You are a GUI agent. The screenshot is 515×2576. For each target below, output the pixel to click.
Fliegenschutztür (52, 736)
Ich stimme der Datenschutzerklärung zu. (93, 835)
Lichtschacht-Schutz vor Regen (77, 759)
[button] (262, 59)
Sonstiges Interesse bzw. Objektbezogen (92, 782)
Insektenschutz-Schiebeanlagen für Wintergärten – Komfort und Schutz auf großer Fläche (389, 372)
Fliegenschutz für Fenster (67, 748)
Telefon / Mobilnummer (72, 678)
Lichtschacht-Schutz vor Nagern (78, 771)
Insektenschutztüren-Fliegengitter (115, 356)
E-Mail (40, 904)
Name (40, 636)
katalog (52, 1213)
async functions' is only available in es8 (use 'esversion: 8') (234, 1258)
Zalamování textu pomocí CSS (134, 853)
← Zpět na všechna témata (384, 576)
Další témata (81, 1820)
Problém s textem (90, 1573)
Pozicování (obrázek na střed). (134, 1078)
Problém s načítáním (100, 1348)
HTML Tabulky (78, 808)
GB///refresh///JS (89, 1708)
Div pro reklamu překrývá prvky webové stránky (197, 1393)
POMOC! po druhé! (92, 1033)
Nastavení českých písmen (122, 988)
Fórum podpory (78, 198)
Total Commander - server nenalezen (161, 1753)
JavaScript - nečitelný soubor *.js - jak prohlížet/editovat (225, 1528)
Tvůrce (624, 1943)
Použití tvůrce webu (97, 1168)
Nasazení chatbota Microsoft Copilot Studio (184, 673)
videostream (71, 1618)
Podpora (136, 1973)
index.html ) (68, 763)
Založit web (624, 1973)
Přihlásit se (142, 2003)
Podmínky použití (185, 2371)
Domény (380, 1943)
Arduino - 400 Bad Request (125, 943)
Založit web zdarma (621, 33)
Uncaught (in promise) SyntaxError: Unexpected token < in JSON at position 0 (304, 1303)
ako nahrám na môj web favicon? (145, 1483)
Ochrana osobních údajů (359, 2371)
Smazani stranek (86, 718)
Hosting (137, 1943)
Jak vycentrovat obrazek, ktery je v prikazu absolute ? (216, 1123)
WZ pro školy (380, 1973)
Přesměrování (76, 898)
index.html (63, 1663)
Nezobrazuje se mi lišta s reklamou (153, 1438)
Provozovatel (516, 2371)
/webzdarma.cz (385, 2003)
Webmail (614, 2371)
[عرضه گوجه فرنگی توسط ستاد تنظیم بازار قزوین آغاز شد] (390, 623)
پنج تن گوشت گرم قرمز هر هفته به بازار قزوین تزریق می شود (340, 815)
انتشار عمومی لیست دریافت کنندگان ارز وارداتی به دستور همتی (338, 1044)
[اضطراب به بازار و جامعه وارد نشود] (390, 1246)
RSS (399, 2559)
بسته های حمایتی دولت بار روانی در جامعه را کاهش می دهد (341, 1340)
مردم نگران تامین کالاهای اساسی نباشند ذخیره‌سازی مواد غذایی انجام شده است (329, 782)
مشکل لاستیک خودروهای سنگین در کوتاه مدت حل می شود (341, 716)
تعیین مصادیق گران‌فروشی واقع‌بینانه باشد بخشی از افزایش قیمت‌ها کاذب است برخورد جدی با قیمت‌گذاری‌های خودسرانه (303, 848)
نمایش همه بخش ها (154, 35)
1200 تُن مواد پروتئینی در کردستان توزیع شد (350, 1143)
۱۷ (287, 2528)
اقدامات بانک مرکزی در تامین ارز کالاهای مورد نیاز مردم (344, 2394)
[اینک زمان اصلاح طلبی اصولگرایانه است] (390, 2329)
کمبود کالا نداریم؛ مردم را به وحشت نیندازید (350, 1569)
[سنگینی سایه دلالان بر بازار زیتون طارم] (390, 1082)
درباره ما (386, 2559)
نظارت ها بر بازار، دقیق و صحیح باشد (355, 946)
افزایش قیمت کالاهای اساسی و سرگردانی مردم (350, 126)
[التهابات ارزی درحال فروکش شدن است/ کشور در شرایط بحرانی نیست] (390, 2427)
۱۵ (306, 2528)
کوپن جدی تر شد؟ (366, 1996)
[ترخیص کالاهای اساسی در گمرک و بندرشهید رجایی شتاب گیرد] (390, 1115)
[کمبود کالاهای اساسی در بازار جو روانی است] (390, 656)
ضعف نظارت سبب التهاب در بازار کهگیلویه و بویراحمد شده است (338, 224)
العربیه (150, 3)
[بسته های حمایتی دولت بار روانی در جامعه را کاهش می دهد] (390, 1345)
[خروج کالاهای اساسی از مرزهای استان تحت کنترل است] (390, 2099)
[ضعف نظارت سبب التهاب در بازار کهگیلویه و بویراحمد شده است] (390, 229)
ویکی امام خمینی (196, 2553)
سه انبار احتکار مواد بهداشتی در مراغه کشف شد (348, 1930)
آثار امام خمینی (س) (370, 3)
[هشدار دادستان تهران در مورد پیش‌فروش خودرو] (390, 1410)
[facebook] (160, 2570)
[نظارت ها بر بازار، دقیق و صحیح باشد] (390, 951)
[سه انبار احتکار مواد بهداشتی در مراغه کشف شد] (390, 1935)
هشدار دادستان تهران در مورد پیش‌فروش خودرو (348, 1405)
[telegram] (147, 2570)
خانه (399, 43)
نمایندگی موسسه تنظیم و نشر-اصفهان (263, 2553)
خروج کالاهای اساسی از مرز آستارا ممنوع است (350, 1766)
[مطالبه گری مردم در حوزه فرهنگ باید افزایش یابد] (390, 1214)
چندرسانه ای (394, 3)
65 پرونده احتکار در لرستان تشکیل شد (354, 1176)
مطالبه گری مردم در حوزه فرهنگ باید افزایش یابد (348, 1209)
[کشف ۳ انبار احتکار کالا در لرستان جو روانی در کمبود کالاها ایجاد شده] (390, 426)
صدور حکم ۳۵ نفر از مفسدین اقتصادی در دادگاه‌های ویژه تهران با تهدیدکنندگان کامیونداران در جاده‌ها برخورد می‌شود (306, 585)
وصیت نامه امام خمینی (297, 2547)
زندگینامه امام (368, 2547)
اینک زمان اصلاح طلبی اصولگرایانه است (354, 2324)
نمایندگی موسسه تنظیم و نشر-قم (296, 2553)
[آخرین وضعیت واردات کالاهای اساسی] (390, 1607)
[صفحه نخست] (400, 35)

* _Try it_:
Please copy the material above without changing a single word.

* _Response area_:
You are a GUI agent. The screenshot is 515×2576. For each target below, output the pixel to click.
Fliegenschutztür (52, 736)
Ich stimme der Datenschutzerklärung zu. (93, 835)
Lichtschacht-Schutz vor Regen (77, 759)
[button] (262, 59)
Sonstiges Interesse bzw. Objektbezogen (92, 782)
Insektenschutz-Schiebeanlagen für Wintergärten – Komfort und Schutz auf großer Fläche (389, 372)
Fliegenschutz für Fenster (67, 748)
Telefon / Mobilnummer (72, 678)
Lichtschacht-Schutz vor Nagern (78, 771)
Insektenschutztüren-Fliegengitter (115, 356)
E-Mail (40, 904)
Name (40, 636)
katalog (52, 1213)
async functions' is only available in es8 (use 'esversion: 8') (234, 1258)
Zalamování textu pomocí CSS (134, 853)
← Zpět na všechna témata (384, 576)
Další témata (81, 1820)
Problém s textem (90, 1573)
Pozicování (obrázek na střed). (134, 1078)
Problém s načítáním (100, 1348)
HTML Tabulky (78, 808)
GB///refresh///JS (89, 1708)
Div pro reklamu překrývá prvky webové stránky (197, 1393)
POMOC! po druhé! (92, 1033)
Nastavení českých písmen (122, 988)
Fórum podpory (78, 198)
Total Commander - server nenalezen (161, 1753)
JavaScript - nečitelný soubor *.js - jak prohlížet/editovat (225, 1528)
Tvůrce (624, 1943)
Použití tvůrce webu (97, 1168)
Nasazení chatbota Microsoft Copilot Studio (184, 673)
videostream (71, 1618)
Podpora (136, 1973)
index.html ) (68, 763)
Založit web (624, 1973)
Přihlásit se (142, 2003)
Podmínky použití (185, 2371)
Domény (380, 1943)
Arduino - 400 Bad Request (125, 943)
Založit web zdarma (621, 33)
Uncaught (in promise) SyntaxError: Unexpected token < in JSON at position 0 (304, 1303)
ako nahrám na môj web favicon? (145, 1483)
Ochrana osobních údajů (359, 2371)
Smazani stranek (86, 718)
Hosting (137, 1943)
Jak vycentrovat obrazek, ktery je v prikazu absolute ? (216, 1123)
WZ pro školy (380, 1973)
Přesměrování (76, 898)
index.html (63, 1663)
Nezobrazuje se mi lišta s reklamou (153, 1438)
Provozovatel (516, 2371)
/webzdarma.cz (385, 2003)
Webmail (614, 2371)
[عرضه گوجه فرنگی توسط ستاد تنظیم بازار قزوین آغاز شد] (390, 623)
پنج تن گوشت گرم قرمز هر هفته به بازار قزوین تزریق می شود (340, 815)
انتشار عمومی لیست دریافت کنندگان ارز وارداتی به دستور همتی (338, 1044)
[اضطراب به بازار و جامعه وارد نشود] (390, 1246)
RSS (399, 2559)
بسته های حمایتی دولت بار روانی در جامعه را کاهش می دهد (341, 1340)
مردم نگران تامین کالاهای اساسی نباشند ذخیره‌سازی مواد غذایی انجام شده است (329, 782)
مشکل لاستیک خودروهای سنگین در کوتاه مدت حل می شود (341, 716)
تعیین مصادیق گران‌فروشی واقع‌بینانه باشد بخشی از افزایش قیمت‌ها کاذب است برخورد جدی با قیمت‌گذاری‌های خودسرانه (303, 848)
نمایش همه بخش ها (154, 35)
1200 تُن مواد پروتئینی در کردستان توزیع شد (350, 1143)
۱۷ (287, 2528)
اقدامات بانک مرکزی در تامین ارز کالاهای مورد نیاز مردم (344, 2394)
[اینک زمان اصلاح طلبی اصولگرایانه است] (390, 2329)
کمبود کالا نداریم؛ مردم را به وحشت نیندازید (350, 1569)
[سنگینی سایه دلالان بر بازار زیتون طارم] (390, 1082)
درباره ما (386, 2559)
نظارت ها بر بازار، دقیق و صحیح باشد (355, 946)
افزایش قیمت کالاهای اساسی و سرگردانی مردم (350, 126)
[التهابات ارزی درحال فروکش شدن است/ کشور در شرایط بحرانی نیست] (390, 2427)
۱۵ (306, 2528)
کوپن جدی تر شد؟ (366, 1996)
[ترخیص کالاهای اساسی در گمرک و بندرشهید رجایی شتاب گیرد] (390, 1115)
[کمبود کالاهای اساسی در بازار جو روانی است] (390, 656)
ضعف نظارت سبب التهاب در بازار کهگیلویه و بویراحمد شده است (338, 224)
العربیه (150, 3)
[بسته های حمایتی دولت بار روانی در جامعه را کاهش می دهد] (390, 1345)
[خروج کالاهای اساسی از مرزهای استان تحت کنترل است] (390, 2099)
[ضعف نظارت سبب التهاب در بازار کهگیلویه و بویراحمد شده است] (390, 229)
ویکی امام خمینی (196, 2553)
سه انبار احتکار مواد بهداشتی در مراغه کشف شد (348, 1930)
آثار امام خمینی (س) (370, 3)
[هشدار دادستان تهران در مورد پیش‌فروش خودرو] (390, 1410)
[facebook] (160, 2570)
[نظارت ها بر بازار، دقیق و صحیح باشد] (390, 951)
[سه انبار احتکار مواد بهداشتی در مراغه کشف شد] (390, 1935)
هشدار دادستان تهران در مورد پیش‌فروش خودرو (348, 1405)
[telegram] (147, 2570)
خانه (399, 43)
نمایندگی موسسه تنظیم و نشر-اصفهان (263, 2553)
خروج کالاهای اساسی از مرز آستارا ممنوع است (350, 1766)
[مطالبه گری مردم در حوزه فرهنگ باید افزایش یابد] (390, 1214)
چندرسانه ای (394, 3)
65 پرونده احتکار در لرستان تشکیل شد (354, 1176)
مطالبه گری مردم در حوزه فرهنگ باید افزایش یابد (348, 1209)
[کشف ۳ انبار احتکار کالا در لرستان جو روانی در کمبود کالاها ایجاد شده] (390, 426)
صدور حکم ۳۵ نفر از مفسدین اقتصادی در دادگاه‌های ویژه تهران با تهدیدکنندگان کامیونداران در جاده‌ها برخورد می‌شود (306, 585)
وصیت نامه امام خمینی (297, 2547)
زندگینامه امام (368, 2547)
اینک زمان اصلاح طلبی اصولگرایانه است (354, 2324)
نمایندگی موسسه تنظیم و نشر-قم (296, 2553)
[آخرین وضعیت واردات کالاهای اساسی] (390, 1607)
[صفحه نخست] (400, 35)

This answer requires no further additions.